● The problem: Copy out each line below containing "Collapse".

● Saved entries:
|---|
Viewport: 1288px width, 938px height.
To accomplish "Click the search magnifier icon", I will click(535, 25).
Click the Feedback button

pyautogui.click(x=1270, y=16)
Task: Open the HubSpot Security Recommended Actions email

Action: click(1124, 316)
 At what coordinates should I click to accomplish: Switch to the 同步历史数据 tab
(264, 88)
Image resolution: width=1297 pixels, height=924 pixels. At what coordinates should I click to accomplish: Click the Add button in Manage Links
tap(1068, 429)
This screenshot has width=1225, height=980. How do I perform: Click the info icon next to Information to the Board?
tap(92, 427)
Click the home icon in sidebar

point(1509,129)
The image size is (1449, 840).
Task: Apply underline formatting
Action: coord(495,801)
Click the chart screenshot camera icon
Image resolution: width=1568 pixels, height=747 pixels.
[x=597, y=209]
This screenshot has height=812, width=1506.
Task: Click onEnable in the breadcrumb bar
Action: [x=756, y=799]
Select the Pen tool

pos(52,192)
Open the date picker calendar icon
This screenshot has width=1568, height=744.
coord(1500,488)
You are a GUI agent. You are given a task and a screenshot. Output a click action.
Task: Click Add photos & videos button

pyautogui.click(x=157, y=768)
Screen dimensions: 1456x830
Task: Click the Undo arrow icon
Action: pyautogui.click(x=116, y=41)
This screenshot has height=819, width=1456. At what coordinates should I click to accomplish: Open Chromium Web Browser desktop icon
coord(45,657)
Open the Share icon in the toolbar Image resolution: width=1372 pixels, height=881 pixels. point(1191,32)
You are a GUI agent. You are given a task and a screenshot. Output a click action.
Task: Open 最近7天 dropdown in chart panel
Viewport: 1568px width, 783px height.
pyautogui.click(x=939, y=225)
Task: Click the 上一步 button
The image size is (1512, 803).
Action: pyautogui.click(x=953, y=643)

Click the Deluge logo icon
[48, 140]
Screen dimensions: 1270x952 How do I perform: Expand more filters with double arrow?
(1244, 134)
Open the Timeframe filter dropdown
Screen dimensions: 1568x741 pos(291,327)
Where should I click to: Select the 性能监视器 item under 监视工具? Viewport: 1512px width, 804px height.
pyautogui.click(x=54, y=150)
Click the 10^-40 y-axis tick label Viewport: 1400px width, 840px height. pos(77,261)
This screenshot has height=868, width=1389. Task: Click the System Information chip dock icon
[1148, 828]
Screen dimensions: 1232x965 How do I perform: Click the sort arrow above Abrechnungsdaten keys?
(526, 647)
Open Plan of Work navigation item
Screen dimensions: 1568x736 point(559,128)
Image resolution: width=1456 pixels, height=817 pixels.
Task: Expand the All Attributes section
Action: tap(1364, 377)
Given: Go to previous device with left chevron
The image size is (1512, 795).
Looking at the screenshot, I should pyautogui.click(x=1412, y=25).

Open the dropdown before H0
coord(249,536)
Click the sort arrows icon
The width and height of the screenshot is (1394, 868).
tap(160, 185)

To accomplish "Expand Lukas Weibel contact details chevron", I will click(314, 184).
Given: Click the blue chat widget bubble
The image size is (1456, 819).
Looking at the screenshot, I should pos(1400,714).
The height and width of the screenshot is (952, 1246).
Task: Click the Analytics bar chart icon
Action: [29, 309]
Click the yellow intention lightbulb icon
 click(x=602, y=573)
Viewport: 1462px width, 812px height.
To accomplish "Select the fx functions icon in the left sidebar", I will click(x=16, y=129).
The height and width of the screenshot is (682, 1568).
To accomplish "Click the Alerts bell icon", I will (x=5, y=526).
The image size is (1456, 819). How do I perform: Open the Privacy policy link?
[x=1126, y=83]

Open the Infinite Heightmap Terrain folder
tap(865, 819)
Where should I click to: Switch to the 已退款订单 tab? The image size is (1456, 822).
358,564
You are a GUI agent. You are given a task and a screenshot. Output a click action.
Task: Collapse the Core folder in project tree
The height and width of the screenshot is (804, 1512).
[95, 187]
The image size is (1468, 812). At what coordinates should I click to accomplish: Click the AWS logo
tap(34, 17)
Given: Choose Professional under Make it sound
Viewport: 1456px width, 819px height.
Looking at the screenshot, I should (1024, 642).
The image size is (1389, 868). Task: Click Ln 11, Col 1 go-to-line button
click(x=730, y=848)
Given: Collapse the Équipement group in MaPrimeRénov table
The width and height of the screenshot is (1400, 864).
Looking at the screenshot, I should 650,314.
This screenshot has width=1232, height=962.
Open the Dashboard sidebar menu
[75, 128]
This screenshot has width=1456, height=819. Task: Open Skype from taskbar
|---|
● Task solution:
Task: Collapse the Core folder in project tree
Given: Collapse the Équipement group in MaPrimeRénov table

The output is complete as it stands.